What you will do: Return only the lines running from the one that contains "Screen dimensions: 2235x1275" through the end of the entries, exactly, both ends included. Omit pictures.
---+---
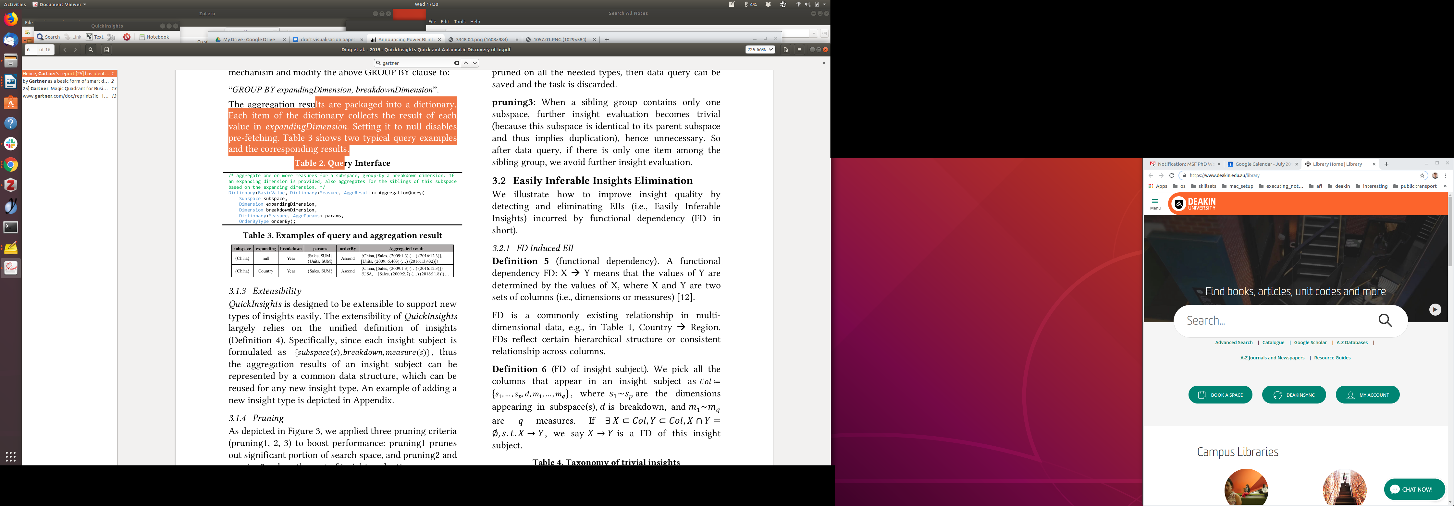The height and width of the screenshot is (506, 1454).
Task: Select '25] Gartner. Magic Quadrant' search result
Action: [x=67, y=89]
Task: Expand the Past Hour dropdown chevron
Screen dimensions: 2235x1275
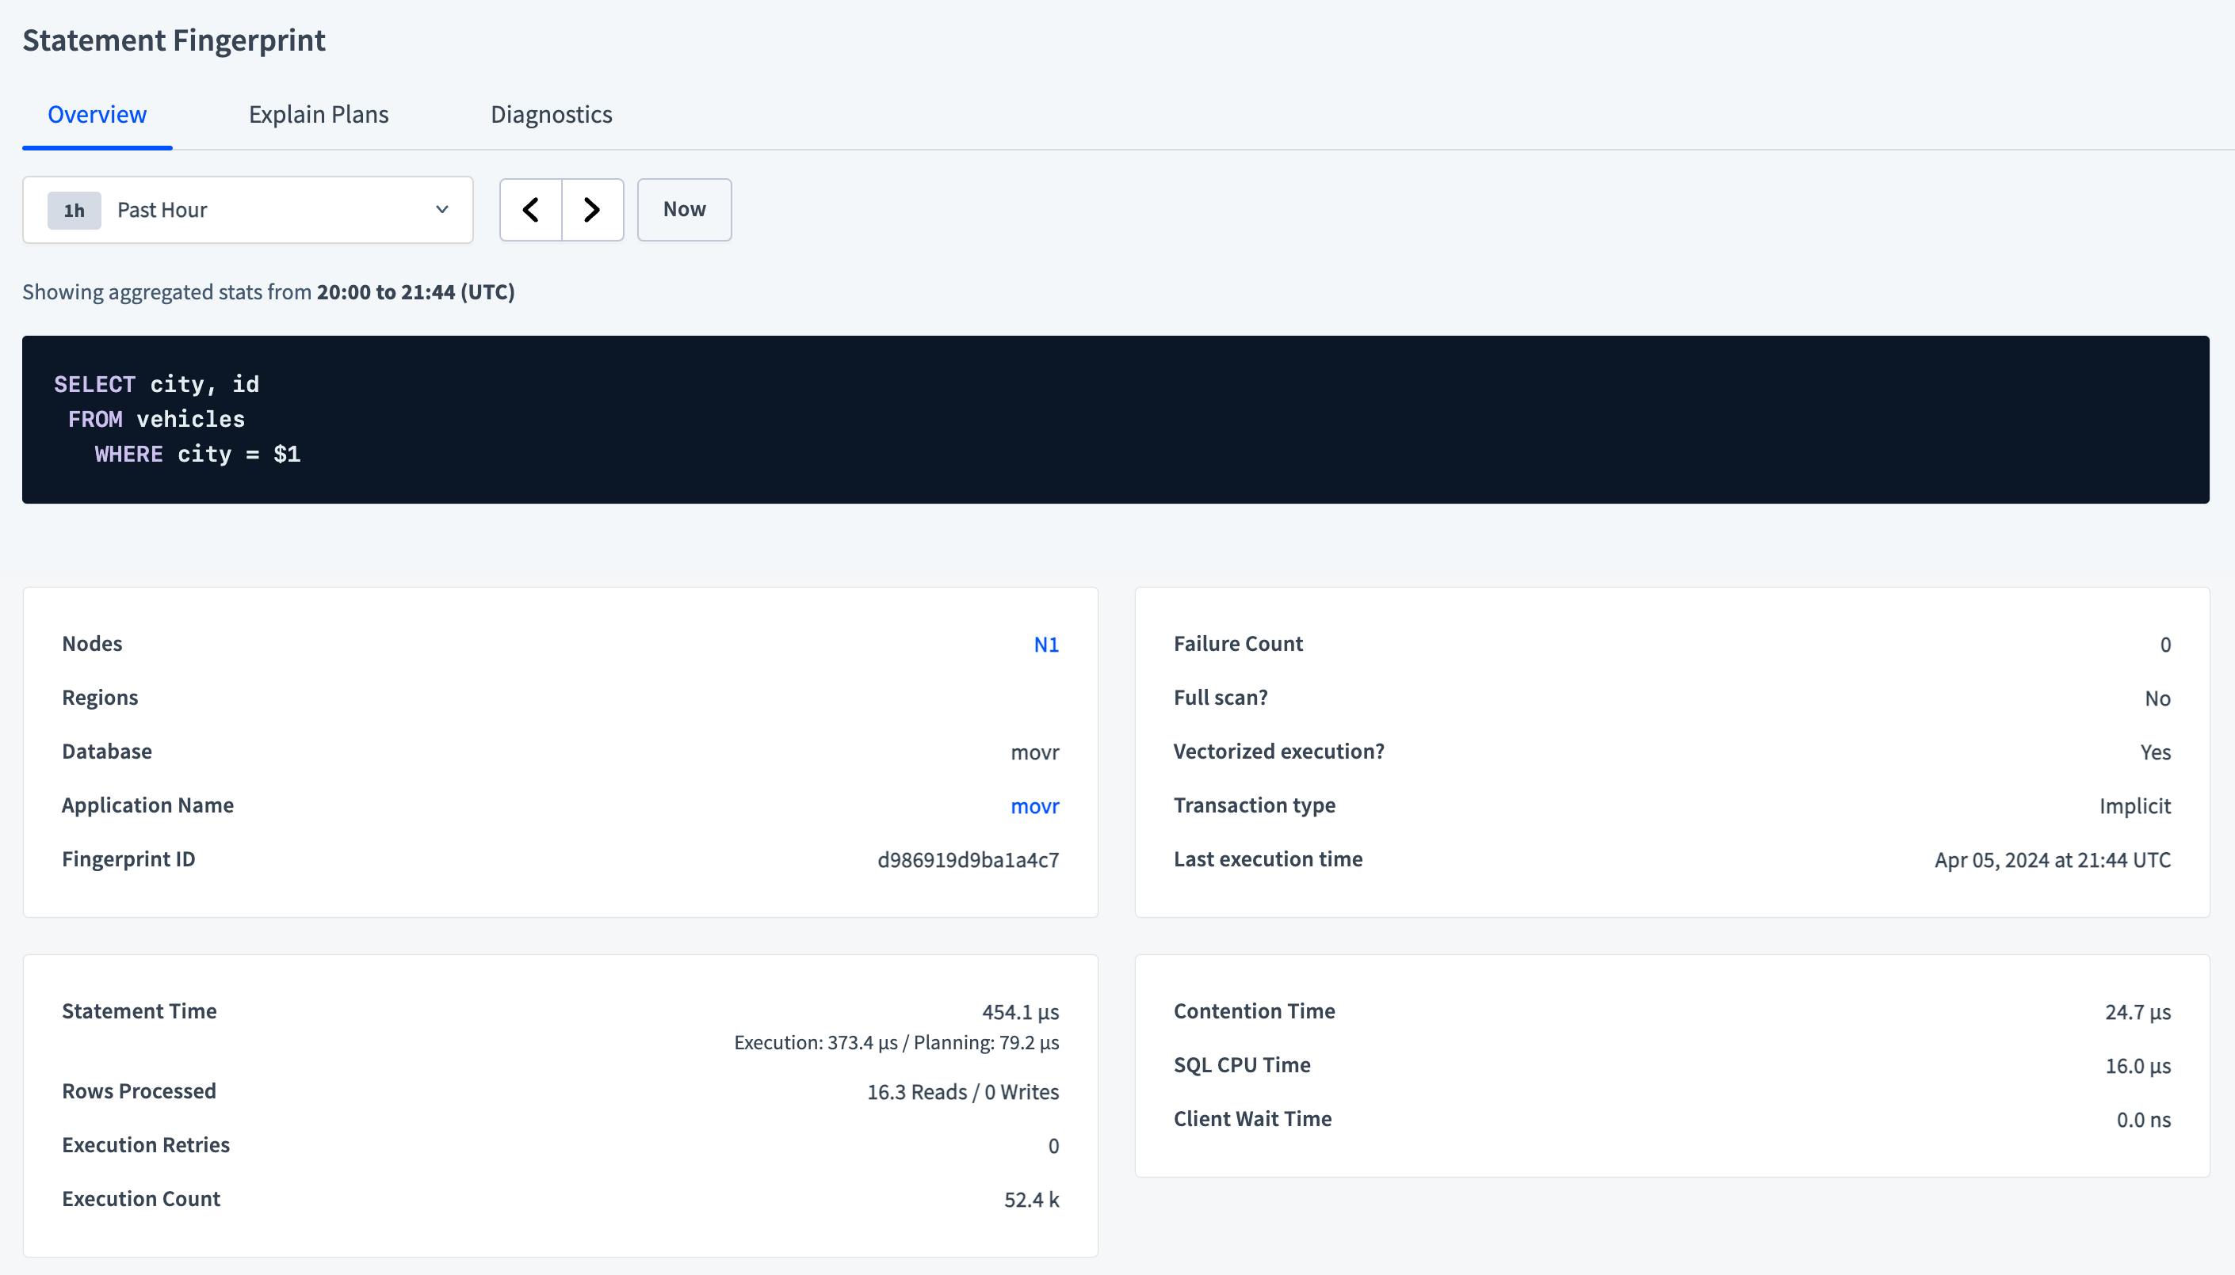Action: (442, 210)
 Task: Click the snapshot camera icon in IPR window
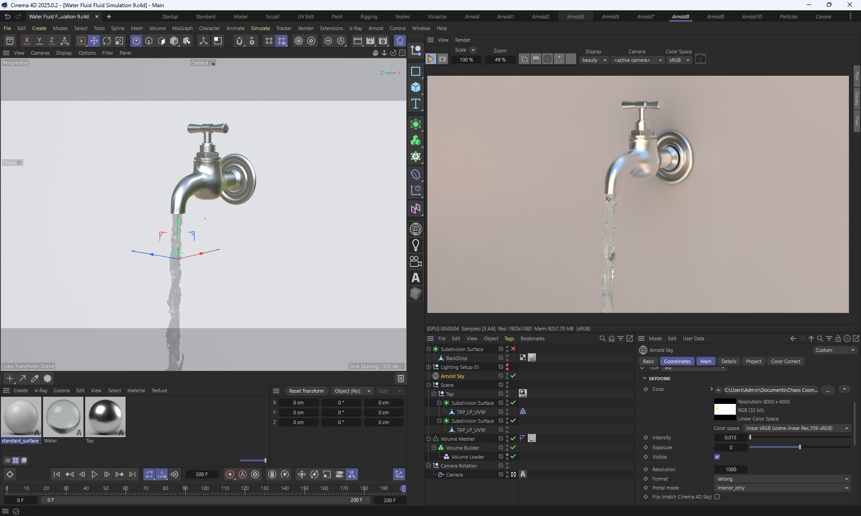pyautogui.click(x=700, y=59)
---+---
Expected answer:
Screen dimensions: 2235x1275
Action: (442, 210)
 Task: Click the snapshot camera icon in IPR window
pyautogui.click(x=700, y=59)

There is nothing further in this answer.